Blanca vivía en El Montijo desde que los pobladores se tomaron esos terrenos en 1972. Quería ser una vecina más, “salir al mundo a vivir entre los pobres como Jesús”, según lo dictaban las normas de su congregación. Blanca se hizo miembro de la Junta de Abastecimiento y Precios (la famosa JAP de la Unidad Popular) y fue la encargada de que llegara la harina y hubiera pan. ¿Era ya mirista? Nadie lo sabe. En las noches atendía a los enfermos.
 
-Hacíamos largas caminatas colocando inyecciones. Ella era muy corta de vista y como no había alumbrado público, yo la acompañaba- recuerda Blanca Cuevas.
 
-A mí no me gustaba ir pero ella tenía una mirada penetrante y con sólo verle los ojos uno sabía que había que hacerlo-, dice.
 
Tras el Golpe, el poder de convencimiento de sus ojos miopes adquirió niveles de mito. El sacerdote José Aldunate, quien también vivió en El Montijo, lo recuerda perfectamente.
-Un día caminábamos cerca de dónde ella vivía, cuando sentí que alguien me tomaba por detrás. Yo pensé que alguien me estaba haciendo una broma y me di vuelta. Entonces vi a dos hombres con un cuchillo. Blanca los miró y gritó “¡Qué piensan hacer, hombres!”. Y ellos simplemente se fueron.
Blanca, dice Aldunate, tenía un rostro inexpresivo que no reflejaba ni miedo ni felicidad. “Ella diluyó toda su personalidad en su trabajo”, sostiene.
Una monja de la congregación de Blanca, que prefiere permanecer en el anonimato, recuerda que varias veces las religiosas intentaron que ella fuera la superiora. Pero Blanca se negó.
-Quería ser como Jesús, quien no tuvo más autoridad que su palabra.
 
La madre
Blanca venía de una familia de clase media alta, con fundo en Mulchén y casona en Bilbao. Eran cuatro hermanos y Sonia, la única sobreviviente, dice que los momentos más felices los pasaron en el sur. Blanca era una joven delgada y curiosa que cruzaba el campo al galope y que buscaba, disimuladamente, la compañía de Pedro Lacroix, un muchacho 10 años mayor.

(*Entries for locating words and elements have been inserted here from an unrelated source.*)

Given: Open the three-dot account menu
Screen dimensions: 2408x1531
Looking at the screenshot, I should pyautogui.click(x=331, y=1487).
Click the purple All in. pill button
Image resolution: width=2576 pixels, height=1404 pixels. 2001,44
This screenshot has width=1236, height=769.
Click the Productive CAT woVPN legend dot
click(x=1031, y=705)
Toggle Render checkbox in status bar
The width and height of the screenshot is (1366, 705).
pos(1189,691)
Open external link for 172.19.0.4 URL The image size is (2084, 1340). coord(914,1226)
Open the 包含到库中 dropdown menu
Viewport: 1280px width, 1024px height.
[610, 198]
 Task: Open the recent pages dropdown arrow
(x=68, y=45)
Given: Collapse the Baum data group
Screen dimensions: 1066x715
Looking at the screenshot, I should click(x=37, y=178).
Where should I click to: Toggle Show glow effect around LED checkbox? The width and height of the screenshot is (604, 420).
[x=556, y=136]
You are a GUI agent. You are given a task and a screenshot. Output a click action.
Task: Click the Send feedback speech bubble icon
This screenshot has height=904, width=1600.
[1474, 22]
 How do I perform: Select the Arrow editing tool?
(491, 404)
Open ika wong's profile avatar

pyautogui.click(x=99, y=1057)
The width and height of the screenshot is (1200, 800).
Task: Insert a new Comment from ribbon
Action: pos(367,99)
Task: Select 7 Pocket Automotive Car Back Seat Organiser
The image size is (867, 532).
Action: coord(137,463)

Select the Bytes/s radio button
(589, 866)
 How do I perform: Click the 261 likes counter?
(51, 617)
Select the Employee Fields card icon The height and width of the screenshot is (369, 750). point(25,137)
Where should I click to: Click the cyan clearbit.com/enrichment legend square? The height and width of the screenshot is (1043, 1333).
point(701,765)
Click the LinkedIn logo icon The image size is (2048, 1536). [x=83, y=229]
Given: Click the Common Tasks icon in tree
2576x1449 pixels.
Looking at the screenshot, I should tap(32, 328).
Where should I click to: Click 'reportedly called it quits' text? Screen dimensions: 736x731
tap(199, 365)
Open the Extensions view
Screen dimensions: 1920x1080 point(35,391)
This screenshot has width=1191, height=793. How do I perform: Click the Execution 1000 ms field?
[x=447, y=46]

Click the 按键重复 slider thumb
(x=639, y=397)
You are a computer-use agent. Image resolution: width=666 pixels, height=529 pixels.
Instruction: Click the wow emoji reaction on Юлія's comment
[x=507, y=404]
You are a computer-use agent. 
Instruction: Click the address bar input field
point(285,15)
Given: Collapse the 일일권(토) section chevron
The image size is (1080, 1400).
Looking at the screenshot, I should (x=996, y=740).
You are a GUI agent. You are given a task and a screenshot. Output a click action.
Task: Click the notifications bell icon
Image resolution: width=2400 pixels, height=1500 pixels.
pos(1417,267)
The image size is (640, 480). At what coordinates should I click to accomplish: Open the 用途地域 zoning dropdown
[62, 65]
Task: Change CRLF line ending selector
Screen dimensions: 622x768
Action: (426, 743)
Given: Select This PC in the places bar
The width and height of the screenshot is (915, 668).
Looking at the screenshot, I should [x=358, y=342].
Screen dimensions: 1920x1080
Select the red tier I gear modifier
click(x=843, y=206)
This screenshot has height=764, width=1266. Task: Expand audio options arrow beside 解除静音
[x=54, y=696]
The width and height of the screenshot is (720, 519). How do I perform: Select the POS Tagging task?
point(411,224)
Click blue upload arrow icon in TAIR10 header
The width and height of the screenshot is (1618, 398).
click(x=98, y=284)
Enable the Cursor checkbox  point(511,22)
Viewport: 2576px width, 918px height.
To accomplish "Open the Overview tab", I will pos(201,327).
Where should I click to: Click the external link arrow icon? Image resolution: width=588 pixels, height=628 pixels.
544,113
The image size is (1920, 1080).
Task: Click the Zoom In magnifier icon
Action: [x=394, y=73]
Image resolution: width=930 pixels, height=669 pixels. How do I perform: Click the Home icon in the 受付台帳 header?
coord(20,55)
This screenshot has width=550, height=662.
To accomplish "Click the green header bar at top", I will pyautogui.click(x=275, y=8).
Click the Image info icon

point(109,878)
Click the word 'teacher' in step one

-Pedro administraba la reserva forestal de Malleco y ella lo miraba fascinada- explica Sonia.
Un invierno el joven se disparó accidentalmente y murió.
-Blanca lloró, reclamó, pataleó, no lo podía creer. Decía “no es cierto, no es cierto”. Estaba todavía en el colegio y fue un golpe muy fuerte. Por primera vez pensó en lo de ser monja- dice Sonia. Y agrega: “Si Pedro no hubiera muerto, quizás cómo sería la historia. Ya de viejas, ella me reconoció que él había sido su gran amor platónico”.
Blanca, sin embargo, no alcanzó a enjuagar la lágrimas cuando otra tragedia sacudió su vida. Su padre, Alfonso Rengifo, murió en un accidente ferroviario. Blanca y Alfonso tenían una relación muy fuerte y la joven quedó herida. Nueve meses después, su madre se volvió a casar “locamente enamorada”, con un hombre menor que ella. Fue el fin de una época.
-Eso nos marcó mucho- dice Sonia. “Él se llamaba Marcel Fermier y no hacía nada. Nunca se le conoció un trabajo decente. Mi mamá lo vestía, lo alimentaba. Pronto la herencia de mi padre desapareció y ellos empezaron a llevarse mal. Blanca se desilusionó del amor de matrimonio y eso la impulsó a irse a monja”.
Mucho tiempo después, en una de esas conversaciones donde los secretos de familia afloran de golpe, Blanca le contó a Sonia algo que nunca la dejó tranquila: que su madre conoció a Fermier antes de que su padre muriera.
-Blanca me dijo que mi papá había sufrido mucho por culpa de Marcel. Él se había dado cuenta de que algo pasaba entre ellos.
Fremier murió a los cinco años de matrimonio y la madre cayó en una profunda depresión. De ser una mujer amante de la vida social y de vestirse bien, pasó a girar en torno a su dolor y su desgracia.
“Estuvo años diciendo que se estaba muriendo. Era terrible, terrible”, recuerda Sonia.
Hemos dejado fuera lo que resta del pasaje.